§ **Task instructions**:
Figure out how many lines in the records below hold the string "link". That number alone is the answer.

§ **Data records**:
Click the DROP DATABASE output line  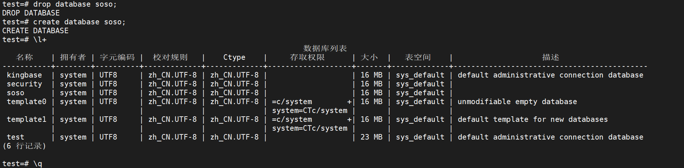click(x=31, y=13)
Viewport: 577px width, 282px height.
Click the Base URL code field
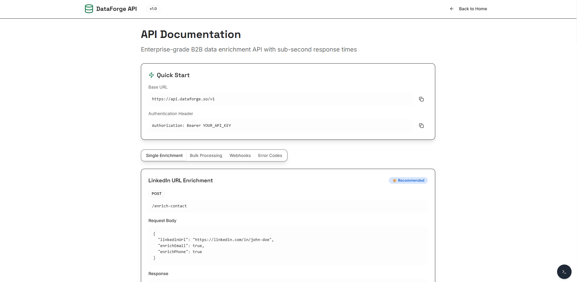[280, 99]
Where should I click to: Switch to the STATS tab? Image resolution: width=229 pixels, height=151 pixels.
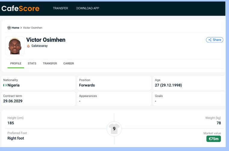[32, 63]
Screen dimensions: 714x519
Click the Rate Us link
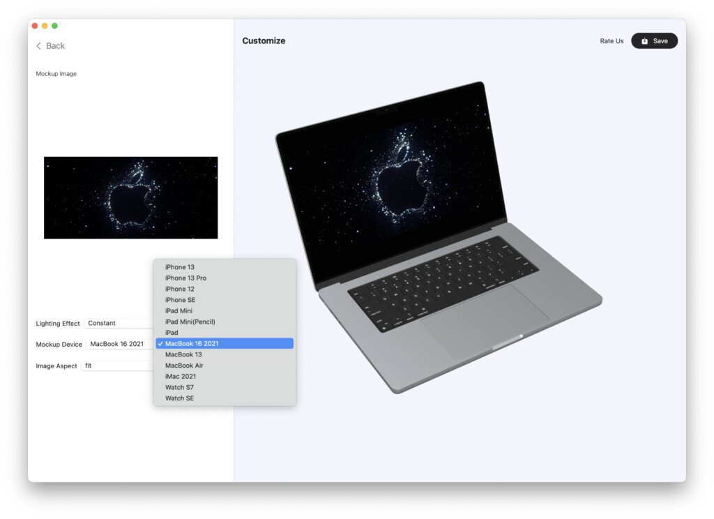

---

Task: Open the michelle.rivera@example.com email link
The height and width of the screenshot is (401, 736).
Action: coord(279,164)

§ **Exercise answer**:
2